>> BEGIN Text extract

Nonetheless A Field Guide to the British is a good read; Sarah Lyall is a somewhat urban guide, breathless at times and over-excited and apt to be loving but she laces her commentary with acerbic observations and anecdotes about the speckled and plain people of England.
Formerly a journalist on the New York Times she married an Englishman with a grand literary/bohemian background (Robert McCrum, former literary editor of the Observer) and observes with a beady, selective eye from a ringside seat; but the ring she mostly peers into is upper and upper-middle class England, a place apart from the shires and the black country where presumably more boring types - what bird watchers disparagingly call LBJs ( Little Brown Jobs ) live.
She pursues other specimens on the wing - most memorably to Prague - to observe the boorish behaviour of the brutish - sorry, read British - male there on a stag night, though no-one who has been to Temple Bar of an evening will need to have that spelled out.
She is funny about drink and the English and has plenty of good material to work on. The late George Brown, the Labour politician, (who happened on me in a corridor in the House of Lords, no really, and pulled all my hair down to prevent himself falling, not for me but flat on his face), in his cups once lurched up to a guest wearing a purple frock at the Peruvian embassy and asked for a dance. The guest refused: "First, you are drunk, second this is not a waltz but the Peruvian national anthem and third I am not a woman, I am the Cardinal Archbishop of Lima".
Sarah Lyall's Britain is a place peopled by men with gruff, self-deprecating manners and false modesty, where boarding school was the norm; a strange upbringing that tempered its victims into a native mould. She also seems to think her arrival in England in 1994 coincided with a profound change in society, an Anglo-Saxon version of the Celtic Tiger, but the huge changes in England started decades before, around 1964, when I arrived - only coincidence I think - and have been evolving ever since. But perhaps all we foreigners think a country only kick-starts when we arrive, much as children think history is a vacuum before they were born.
She stalks parliament, hedgehogs, cricketers, eccentrics, chavs and earls, and gets the Prince of Wales (PoW) in her sights. Of course.
He is the most recognised alpha big bird specimen of all, beautifully groomed by his underlings, lives in a rarefied habitat, but - to my mind - is without the innate, profoundly courteous manners which do truly distinguish certain Englishmen and which on the whole Irishmen know little about since they confuse charm with manners and often get away with it. (Although these same Englishmen can employ an icy courtesy to devastating effect).
I observed the PoW as host at a concert given by a most distinguished sitar player in St James's Palace. Fair play to the prince, who else in that appalling philistine family would have had such an esoteric and outlandish (literally) event in their drawing room?

>> END Text extract
>> BEGIN Information shown

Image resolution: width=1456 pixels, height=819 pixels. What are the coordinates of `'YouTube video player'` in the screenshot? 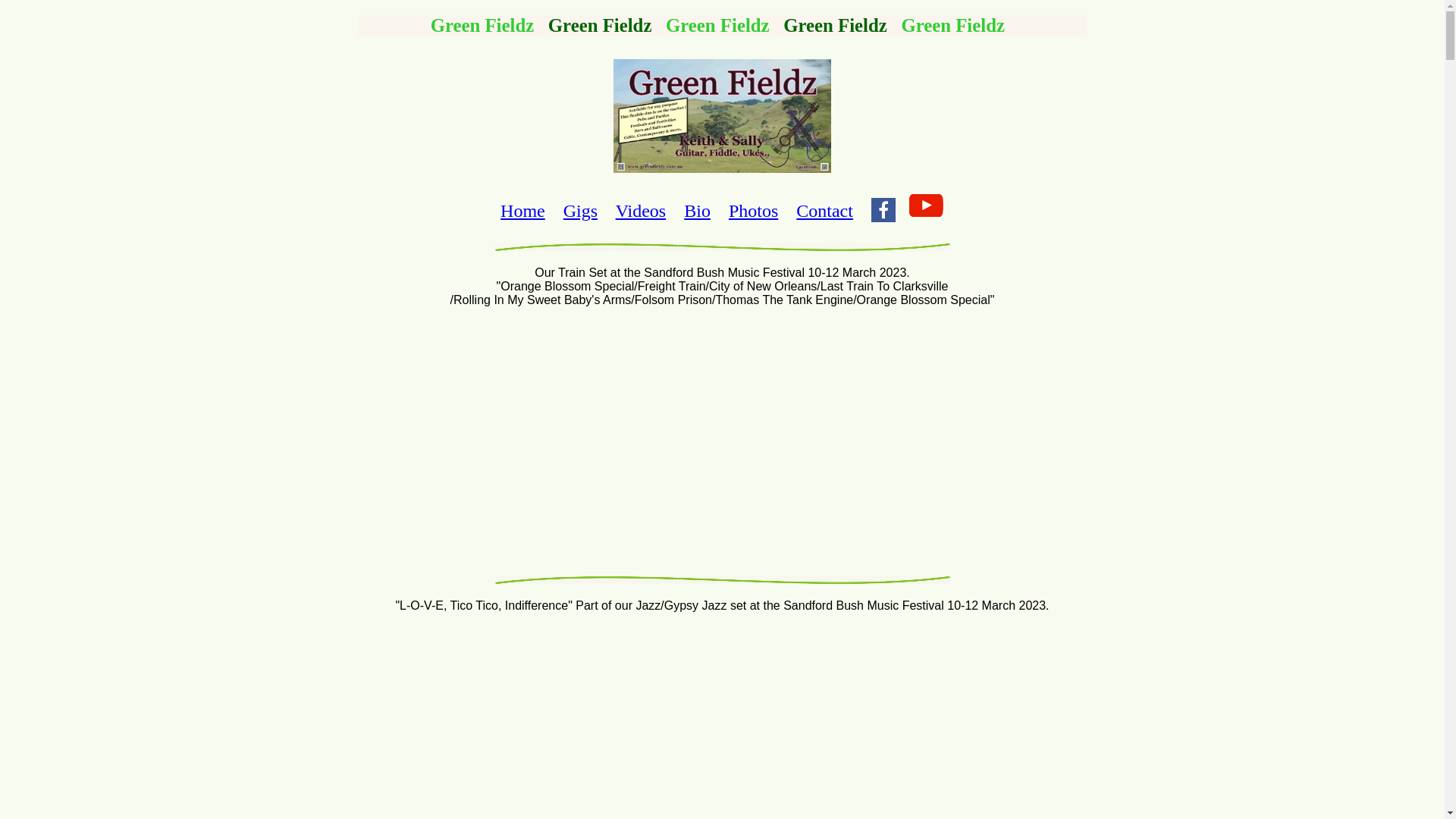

>> END Information shown

# Stated problem
Reproduce everything from "Sarah Lyall's Britain" down to "sights. Of course." in the book review above.

# Result below
Sarah Lyall's Britain is a place peopled by men with gruff, self-deprecating manners and false modesty, where boarding school was the norm; a strange upbringing that tempered its victims into a native mould. She also seems to think her arrival in England in 1994 coincided with a profound change in society, an Anglo-Saxon version of the Celtic Tiger, but the huge changes in England started decades before, around 1964, when I arrived - only coincidence I think - and have been evolving ever since. But perhaps all we foreigners think a country only kick-starts when we arrive, much as children think history is a vacuum before they were born.
She stalks parliament, hedgehogs, cricketers, eccentrics, chavs and earls, and gets the Prince of Wales (PoW) in her sights. Of course.